* [Fragmento proporcionado]
Sus protagonistas fueron los estereotipos de un cine de institutos que ya no existe: el guaperas sin cerebro y el cerebrito marginado que tantas veces hemos visto en la pequeña y gran pantalla. Pasados los años, ambos coinciden en las pruebas de acceso a la policía. Tan distintos, pero ya tan iguales ante la adversidad, olvidan sus rencillas y descubren que se necesitan el uno al otro para suplir sus carencias y poder superar las pruebas físicas e intelectuales. Antaño enemigos acérrimos, unen sus fuerzas para salir adelante en el mundo que les rodea, pero no es suficiente, siguen siendo los polimorfos perversos de un cine de institutos al que están condenados a volver para corregir los errores del pasado. No están preparados para un mundo real mucho más complejo y peligroso que el de los pasillos de un instituto en el que olvidaron algo más que la mochila.

* [Qué se pide]
- a) Según el fragmento sobre el cine de institutos, ¿en qué coinciden los protagonistas pasados los años?
- b) Retoma el fragmento sobre el cine de institutos justo después de su última oración.
Los registros no tienen relación con el fragmento sobre el cine de institutos.

* [Registros extraídos]
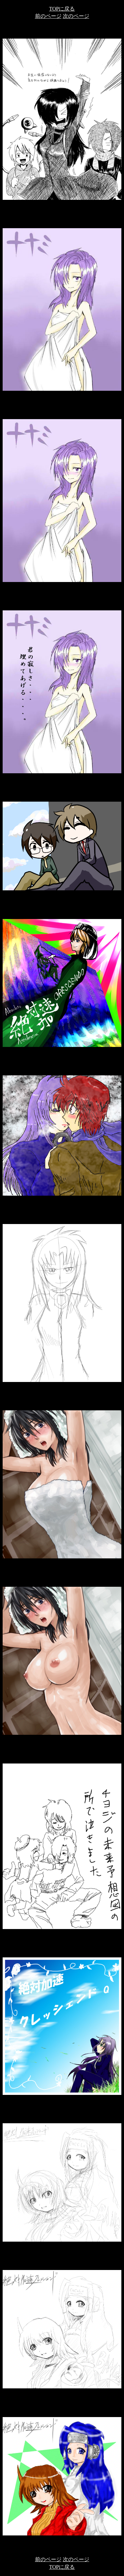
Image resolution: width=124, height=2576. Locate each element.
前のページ (48, 16)
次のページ (76, 16)
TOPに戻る (62, 9)
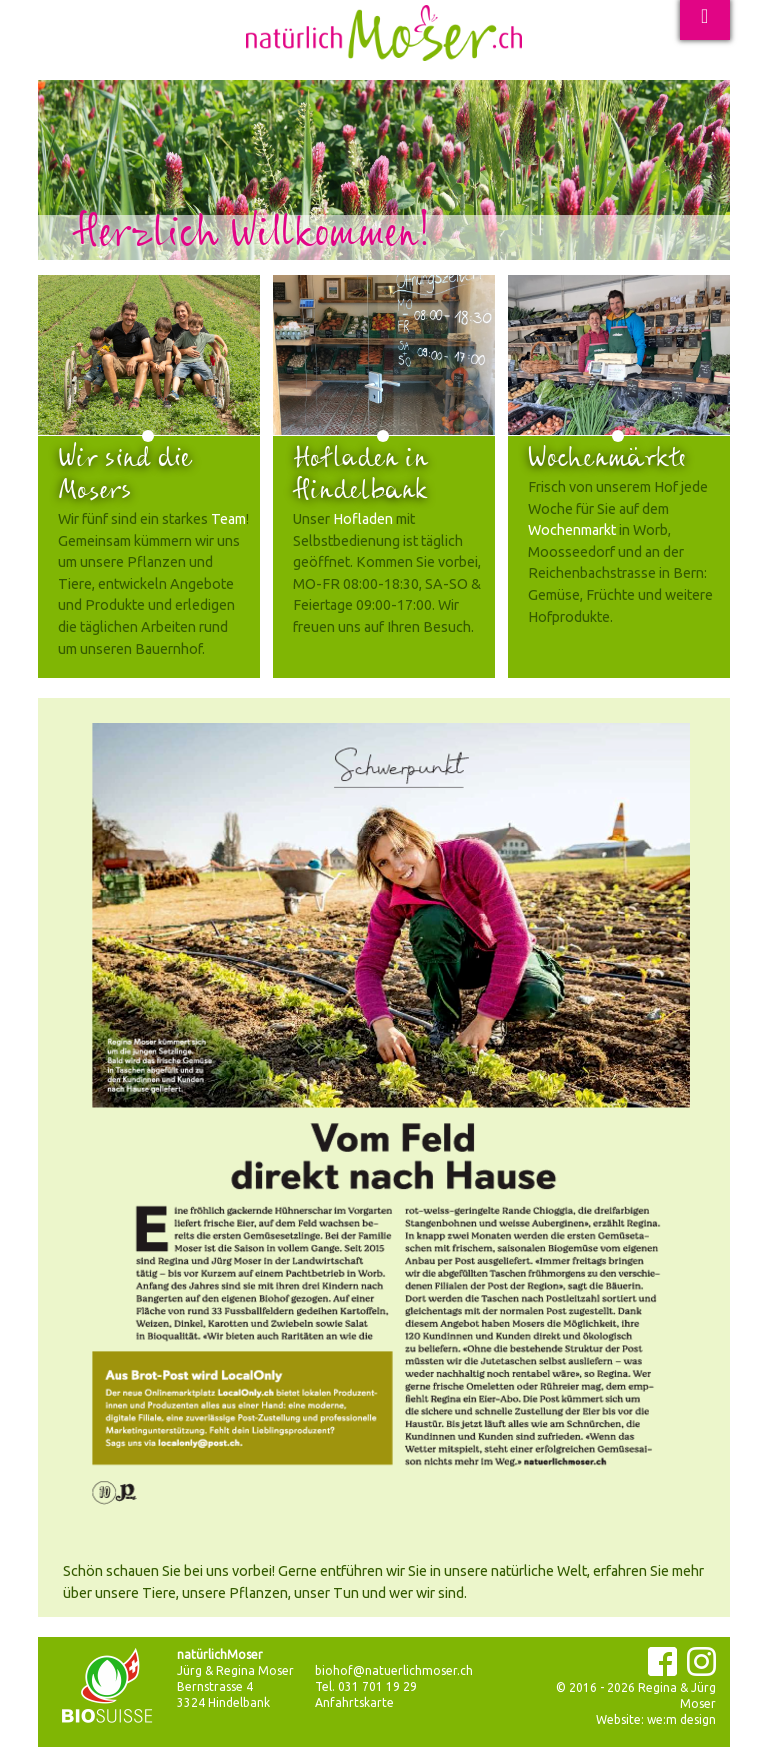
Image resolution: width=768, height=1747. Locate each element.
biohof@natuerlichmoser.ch (394, 1670)
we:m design (681, 1719)
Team (228, 519)
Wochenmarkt (572, 530)
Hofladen (363, 519)
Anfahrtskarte (354, 1702)
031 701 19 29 (377, 1686)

* [Respuestas por tarea]
- a) En las pruebas de acceso a la policía.

- b)
Entendiendo el instituto como base del crecimiento individual, del mismo modo también actúa como principal foco de complejos y desórdenes que continuarán en la edad adulta. Al encontrarse en su regreso los dos protagonistas fuera de lugar (el instituto ya no es lugar inhóspito que era antes, la multitud de tribus urbanas ha crecido en armonía, es más complicado establecer una clara tipología como otrora) descubrirán lo ridículos que fueron en su día, tratando de encajar donde entonces no pudieron y enfrentándose a sus mayores miedos: ya sea juntarse con los nerds a los que antes rechazaba o besar a la chica que nunca pudo invitar al baile de graduación. Unos miedos que al verse superados les harán por fin completar una educación obligatoria carente de estímulos y autoestima, consiguiendo tras ello ser capaces de resolver hasta el más difícil de los casos, incluido su futuro laboral.

(sigue en spoiler)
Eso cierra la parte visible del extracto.